What you will do
The records follow. Count the lines holding "computer" and give only the number.

(Collected data entries)
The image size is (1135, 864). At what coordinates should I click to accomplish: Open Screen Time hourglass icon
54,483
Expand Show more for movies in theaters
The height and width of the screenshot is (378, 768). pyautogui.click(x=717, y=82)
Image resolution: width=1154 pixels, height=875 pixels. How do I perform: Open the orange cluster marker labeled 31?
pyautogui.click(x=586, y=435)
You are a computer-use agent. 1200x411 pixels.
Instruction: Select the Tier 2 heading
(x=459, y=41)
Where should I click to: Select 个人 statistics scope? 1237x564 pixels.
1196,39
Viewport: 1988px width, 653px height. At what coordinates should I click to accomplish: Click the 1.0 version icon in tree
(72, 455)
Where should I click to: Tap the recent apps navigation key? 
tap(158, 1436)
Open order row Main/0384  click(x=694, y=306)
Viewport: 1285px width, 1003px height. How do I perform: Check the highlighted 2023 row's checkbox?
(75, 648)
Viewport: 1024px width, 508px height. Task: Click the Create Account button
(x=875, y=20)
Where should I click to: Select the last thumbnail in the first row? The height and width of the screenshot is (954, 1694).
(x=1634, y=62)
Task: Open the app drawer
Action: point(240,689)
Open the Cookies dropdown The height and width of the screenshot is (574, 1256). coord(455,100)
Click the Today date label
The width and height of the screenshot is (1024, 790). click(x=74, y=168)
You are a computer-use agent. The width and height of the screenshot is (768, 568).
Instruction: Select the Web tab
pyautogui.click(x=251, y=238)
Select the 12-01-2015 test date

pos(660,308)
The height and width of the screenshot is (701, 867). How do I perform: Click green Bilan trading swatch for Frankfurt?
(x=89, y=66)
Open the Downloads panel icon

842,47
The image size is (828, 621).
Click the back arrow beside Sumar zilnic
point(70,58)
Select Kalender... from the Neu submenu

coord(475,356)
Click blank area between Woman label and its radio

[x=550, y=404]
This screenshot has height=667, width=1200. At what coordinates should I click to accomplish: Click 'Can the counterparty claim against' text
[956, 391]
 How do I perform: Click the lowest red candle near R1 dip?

Result of the exercise
2